How many times can you turn over a heartbreak before you’re just repeating the same observation in new words? How many pieces about the weight of aging or the specific frustration of being in love before you realize you’re working in a circle? The idea was always that each new subject would have its own texture. That falling in love at thirty would be different from twenty-five. But it’s not. The mechanism is identical. The damage is the same. The stupid hope is always there.

After enough time you start to suspect this is just what it looks like to write about yourself. You think you’re exploring new ground and then you notice you’ve been walking the same circle the whole time. The human material doesn’t actually change. It just comes back around in slightly different clothes.

Which creates a problem. Stop? Publish some final piece saying that’s everything I had to say, we’re done? Or accept that the repetition is the actual subject, that life itself is circular, that you’re just documenting the wheel turning and turning and turning.

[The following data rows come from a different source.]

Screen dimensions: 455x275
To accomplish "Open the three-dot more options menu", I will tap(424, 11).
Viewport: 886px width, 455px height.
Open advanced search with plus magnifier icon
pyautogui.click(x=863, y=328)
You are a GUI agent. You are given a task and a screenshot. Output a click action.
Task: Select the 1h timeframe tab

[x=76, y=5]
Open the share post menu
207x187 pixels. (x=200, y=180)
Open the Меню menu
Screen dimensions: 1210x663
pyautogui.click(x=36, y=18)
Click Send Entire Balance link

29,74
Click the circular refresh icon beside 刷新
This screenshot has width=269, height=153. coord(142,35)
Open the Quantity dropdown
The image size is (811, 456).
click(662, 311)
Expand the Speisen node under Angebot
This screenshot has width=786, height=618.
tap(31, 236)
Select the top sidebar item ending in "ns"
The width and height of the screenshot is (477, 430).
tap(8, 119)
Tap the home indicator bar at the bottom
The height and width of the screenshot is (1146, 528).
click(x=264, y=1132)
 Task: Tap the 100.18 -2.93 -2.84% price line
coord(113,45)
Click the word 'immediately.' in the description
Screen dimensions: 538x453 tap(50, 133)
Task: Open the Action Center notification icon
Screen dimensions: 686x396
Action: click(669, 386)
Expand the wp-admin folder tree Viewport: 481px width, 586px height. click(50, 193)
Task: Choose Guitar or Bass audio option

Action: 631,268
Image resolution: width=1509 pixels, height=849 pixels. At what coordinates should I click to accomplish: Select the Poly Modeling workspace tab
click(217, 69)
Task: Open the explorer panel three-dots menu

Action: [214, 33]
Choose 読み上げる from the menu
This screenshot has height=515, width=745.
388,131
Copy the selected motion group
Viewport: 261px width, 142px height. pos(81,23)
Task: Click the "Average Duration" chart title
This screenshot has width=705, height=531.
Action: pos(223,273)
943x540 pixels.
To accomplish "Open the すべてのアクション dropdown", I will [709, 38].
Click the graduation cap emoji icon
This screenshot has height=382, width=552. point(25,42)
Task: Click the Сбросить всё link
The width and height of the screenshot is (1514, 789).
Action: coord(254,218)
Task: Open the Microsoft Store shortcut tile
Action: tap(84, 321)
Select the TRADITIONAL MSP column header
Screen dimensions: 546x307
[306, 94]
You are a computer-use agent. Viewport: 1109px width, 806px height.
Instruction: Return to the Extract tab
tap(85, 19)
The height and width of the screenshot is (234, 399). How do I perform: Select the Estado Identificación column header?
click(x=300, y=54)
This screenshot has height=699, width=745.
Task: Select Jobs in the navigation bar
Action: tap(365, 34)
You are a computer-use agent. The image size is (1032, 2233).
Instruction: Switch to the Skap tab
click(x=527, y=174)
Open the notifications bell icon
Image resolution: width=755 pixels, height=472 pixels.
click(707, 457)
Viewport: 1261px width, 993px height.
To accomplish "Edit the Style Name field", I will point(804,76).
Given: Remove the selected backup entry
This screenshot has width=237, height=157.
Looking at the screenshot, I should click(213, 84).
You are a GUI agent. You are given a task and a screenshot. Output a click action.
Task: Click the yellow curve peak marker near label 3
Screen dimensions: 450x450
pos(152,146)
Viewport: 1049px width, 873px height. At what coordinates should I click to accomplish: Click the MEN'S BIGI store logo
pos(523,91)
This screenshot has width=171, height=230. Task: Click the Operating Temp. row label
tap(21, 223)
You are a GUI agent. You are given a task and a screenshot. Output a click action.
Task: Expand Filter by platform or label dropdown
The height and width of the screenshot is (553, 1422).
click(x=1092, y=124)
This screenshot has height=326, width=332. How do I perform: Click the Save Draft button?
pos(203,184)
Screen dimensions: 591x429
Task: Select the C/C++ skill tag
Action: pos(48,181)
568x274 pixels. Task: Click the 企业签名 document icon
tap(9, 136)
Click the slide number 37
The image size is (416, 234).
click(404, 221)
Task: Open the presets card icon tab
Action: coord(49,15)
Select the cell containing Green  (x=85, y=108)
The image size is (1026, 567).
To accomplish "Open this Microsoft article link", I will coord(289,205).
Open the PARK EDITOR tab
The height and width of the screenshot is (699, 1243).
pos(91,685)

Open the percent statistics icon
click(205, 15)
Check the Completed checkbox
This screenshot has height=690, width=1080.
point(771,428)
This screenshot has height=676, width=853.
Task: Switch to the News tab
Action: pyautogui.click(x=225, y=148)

Because that’s what it is, watching yourself and everyone you know get thrown the same problems again and again. You’re supposed to get better at handling them, or at least handle them differently. But the core pattern never shifts. The new song is just the old song. The new heartbreak is the old pain with a different name.

So you keep writing. Not because you’ve discovered anything new but because the writing itself is what matters. You’re not documenting some grand arc of discovery or growth. You’re just marking time, watching the cycle repeat, keeping a record of how the wheel looks from the inside. And maybe that’s the whole thing. Maybe that’s all there is.